The mounting financial pressure on this group can impede efforts to contain the virus because they feel compelled to go to work when they are sick, according to Jill Campbell, director of the immigration and citizenship program at BakerRipley, a community development organization in Houston.

"We have clients that call us and say, 'I am terrified, terrified to go into work because I know that my coworkers have Covid right now but I have no other options,'" said Campbell, adding that because many immigrants live in multigenerational households they have a higher risk of spreading the virus to elderly family members.

"They're really choosing between their own health and their family's health -- and being able to pay the rent," she said.

Aiding immigrants throughout the pandemic is critical for the U.S. economic recovery because it means more people are working and spending money, said Cris Ramón, senior policy analyst at the Bipartisan Policy Center in Washington. About 4.6% of U.S. workers are undocumented immigrants, according to Pew Research Center.

Running out of funds

Austin's program to help these immigrants has run out of funding and no longer accepting applications after previously providing $1.4 million in financial assistance. St. Paul, Minnesota, and Chicago have also stopped taking applications to their programs.

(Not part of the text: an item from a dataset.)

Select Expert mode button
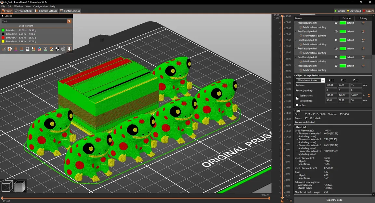Viewport: 375px width, 203px height. pyautogui.click(x=368, y=11)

Houston's $15 million rental assistance program ran out of money within two hours of starting to take applications in early May. Harris County, which includes the city, passed additional funding for its program this week as demand for relief persists.

Some organizations, including one in South Dakota and another in New Jersey, are still taking applications and raising money to support undocumented workers. But for those immigrants who do receive funds, it's likely a one-time payment that doesn't compare to unemployment benefits most Americans receive, said Muzaffar Chishti, senior fellow at the Migration Policy Institute.

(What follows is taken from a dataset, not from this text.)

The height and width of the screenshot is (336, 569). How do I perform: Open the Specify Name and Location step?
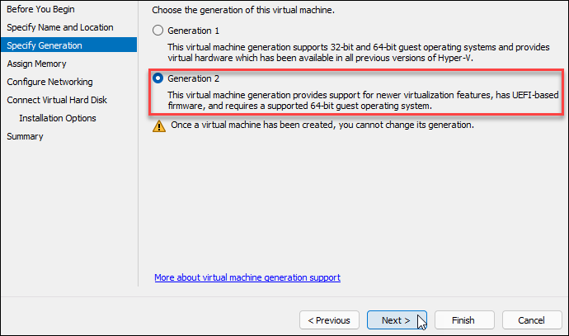pos(59,27)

Putting food on the table has been especially difficult during the pandemic, even for undocumented immigrants who are employed. Demand has increased 40% since March at Manna Food Center, a food bank in Montgomery County that serves immigrants, according to Chief Executive Officer Jackie DeCarlo. The area's emergency assistance program, which provided one-time payments of up to $1,450 to residents ineligible for federal aid, exhausted its funds in June.

Rocio, an immigrant from Jalisco, Mexico, was laid off from her job at a Sacramento, California, buffet restaurant in March. She and her husband support three children, as well as her 80-year-old father in Mexico. Rocio has turned to a community center for help with food and has delayed paying rent. She also declined to provide her full name because she fears legal repercussions.

"In three months our life changed," said Rocio, 50. "Covid has brought an end to many years and many dreams."